Transmembrane guanylate cyclase in intestinal pathophysiology
Department of Pediatrics, University of Cincinnati College of Medicine, Cincinnati, Ohio, USA. Current opinion in gastroenterology
(Impact Factor: 4.29).
03/2011; 27(2):139-45. DOI: 10.1097/MOG.0b013e328341ead5
Production of cyclic guanosine monophosphate (cGMP) by guanylate cyclase is of critical importance to gastrointestinal physiology. Tight regulation of cGMP concentration is necessary for proper intestinal secretion and intestinal epithelial cell proliferative and apoptotic homeostasis. This review focuses on recent work detailing the role of a subset of transmembrane guanylate cyclases in the pathophysiology of intestinal secretory and motility disorders and intestinal epithelial cell transformation. Also considered is the potential for therapeutic manipulation of intestinal guanylate cyclase/cGMP signaling for the correction of chronic constipation and gastrointestinal cancer.
Recent work in mice and humans suggests a role for transmembrane guanylate cyclases in intestinal fluid secretion as well as hormonal enteric-renal signaling which mediates postprandial natriuresis. Transmembrane guanylate cyclases are also important in gastrointestinal transit rate and motility. Ongoing clinical trials have found that guanylate cyclase activating peptides are safe and effective in the treatment of constipation-predominant irritable bowel syndrome and chronic constipation. In addition, accumulating evidence indicates that membrane-associated guanylate cyclase receptors regulate intestinal epithelial cell homeostatic proliferation and apoptosis as well as gastrointestinal malignancy. The anticancer activity of cGMP signaling in animal studies suggests additional therapeutic applications for guanylate cyclase agonists.

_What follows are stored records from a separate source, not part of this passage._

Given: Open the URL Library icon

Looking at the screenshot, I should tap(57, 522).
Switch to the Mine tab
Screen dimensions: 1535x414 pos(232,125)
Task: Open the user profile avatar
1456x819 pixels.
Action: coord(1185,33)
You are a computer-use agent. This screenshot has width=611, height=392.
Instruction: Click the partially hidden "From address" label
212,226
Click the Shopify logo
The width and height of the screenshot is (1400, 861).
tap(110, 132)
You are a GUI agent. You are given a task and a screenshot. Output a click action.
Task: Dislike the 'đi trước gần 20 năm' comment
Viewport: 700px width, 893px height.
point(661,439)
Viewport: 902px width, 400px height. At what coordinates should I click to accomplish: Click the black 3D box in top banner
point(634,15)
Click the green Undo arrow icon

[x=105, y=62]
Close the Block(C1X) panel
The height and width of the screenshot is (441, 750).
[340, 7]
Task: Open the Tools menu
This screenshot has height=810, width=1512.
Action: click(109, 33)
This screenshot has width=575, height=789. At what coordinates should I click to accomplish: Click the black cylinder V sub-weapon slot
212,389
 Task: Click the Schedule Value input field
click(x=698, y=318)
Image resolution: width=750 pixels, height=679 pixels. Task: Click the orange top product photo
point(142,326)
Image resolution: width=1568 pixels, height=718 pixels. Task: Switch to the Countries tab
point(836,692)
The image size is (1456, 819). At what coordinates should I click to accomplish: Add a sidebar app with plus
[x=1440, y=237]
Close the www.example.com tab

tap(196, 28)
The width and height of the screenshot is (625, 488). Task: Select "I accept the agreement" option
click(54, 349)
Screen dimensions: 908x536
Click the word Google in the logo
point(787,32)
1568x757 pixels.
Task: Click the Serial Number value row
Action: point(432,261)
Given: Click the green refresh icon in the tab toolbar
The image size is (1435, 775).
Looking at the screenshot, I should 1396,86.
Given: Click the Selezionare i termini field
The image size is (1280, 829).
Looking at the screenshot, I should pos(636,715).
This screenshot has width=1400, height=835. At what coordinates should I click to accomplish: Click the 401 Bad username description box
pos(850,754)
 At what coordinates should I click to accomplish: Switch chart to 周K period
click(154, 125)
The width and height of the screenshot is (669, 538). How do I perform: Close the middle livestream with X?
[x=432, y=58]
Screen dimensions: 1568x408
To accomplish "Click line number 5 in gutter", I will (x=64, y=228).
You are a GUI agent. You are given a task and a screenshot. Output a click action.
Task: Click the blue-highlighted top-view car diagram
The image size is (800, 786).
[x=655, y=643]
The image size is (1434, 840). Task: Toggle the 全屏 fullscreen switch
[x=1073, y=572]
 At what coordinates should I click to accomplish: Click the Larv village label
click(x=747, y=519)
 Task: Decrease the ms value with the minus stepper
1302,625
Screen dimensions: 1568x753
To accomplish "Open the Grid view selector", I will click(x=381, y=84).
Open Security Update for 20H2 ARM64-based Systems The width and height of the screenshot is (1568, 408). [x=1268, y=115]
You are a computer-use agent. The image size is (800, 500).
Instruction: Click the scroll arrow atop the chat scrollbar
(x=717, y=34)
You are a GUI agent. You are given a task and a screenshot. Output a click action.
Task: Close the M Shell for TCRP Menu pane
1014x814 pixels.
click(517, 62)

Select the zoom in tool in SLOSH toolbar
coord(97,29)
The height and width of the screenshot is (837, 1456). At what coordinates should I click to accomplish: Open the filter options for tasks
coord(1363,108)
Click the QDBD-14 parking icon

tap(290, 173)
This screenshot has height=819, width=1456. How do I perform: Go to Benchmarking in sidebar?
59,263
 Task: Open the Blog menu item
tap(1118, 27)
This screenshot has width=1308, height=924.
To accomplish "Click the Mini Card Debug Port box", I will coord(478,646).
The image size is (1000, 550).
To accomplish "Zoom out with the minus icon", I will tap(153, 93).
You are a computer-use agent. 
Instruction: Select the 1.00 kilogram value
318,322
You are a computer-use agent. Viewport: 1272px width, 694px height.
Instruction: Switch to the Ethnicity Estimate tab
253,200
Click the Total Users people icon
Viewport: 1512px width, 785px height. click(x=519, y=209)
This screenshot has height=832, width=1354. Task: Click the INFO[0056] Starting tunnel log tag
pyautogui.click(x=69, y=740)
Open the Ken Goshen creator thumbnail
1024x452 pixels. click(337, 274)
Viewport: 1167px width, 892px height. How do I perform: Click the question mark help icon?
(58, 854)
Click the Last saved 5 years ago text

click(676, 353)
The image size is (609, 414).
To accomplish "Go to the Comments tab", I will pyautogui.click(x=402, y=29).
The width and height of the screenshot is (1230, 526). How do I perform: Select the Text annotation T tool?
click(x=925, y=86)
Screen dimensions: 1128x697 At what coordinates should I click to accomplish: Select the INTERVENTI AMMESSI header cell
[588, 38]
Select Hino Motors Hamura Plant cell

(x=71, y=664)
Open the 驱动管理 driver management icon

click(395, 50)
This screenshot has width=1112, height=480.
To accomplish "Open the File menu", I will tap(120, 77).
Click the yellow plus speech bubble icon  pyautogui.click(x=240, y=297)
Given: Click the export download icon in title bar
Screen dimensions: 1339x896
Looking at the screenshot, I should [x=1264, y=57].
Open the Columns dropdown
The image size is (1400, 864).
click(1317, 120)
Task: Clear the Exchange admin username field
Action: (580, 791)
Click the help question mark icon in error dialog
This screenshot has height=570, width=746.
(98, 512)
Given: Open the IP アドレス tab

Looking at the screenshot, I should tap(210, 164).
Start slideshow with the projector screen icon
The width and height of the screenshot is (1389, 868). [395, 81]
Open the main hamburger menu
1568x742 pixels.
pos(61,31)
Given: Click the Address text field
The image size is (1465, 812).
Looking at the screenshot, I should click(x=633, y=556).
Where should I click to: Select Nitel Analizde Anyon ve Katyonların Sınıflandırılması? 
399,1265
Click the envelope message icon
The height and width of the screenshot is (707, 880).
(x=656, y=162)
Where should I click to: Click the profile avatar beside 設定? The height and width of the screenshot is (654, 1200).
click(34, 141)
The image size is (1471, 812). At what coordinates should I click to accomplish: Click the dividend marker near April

Progress toward understanding gastrointestinal transmembrane guanylate cyclase/cGMP physiology has recently accelerated due to definitive in-vitro studies and work using gene-targeted animal models and has facilitated the development of safe and effective drugs designed to regulate cGMP production in the intestine. Current work should be directed toward a detailed understanding of cGMP effector pathways and the manner in which subcellular concentrations of cGMP regulate them to influence intestinal health and disease.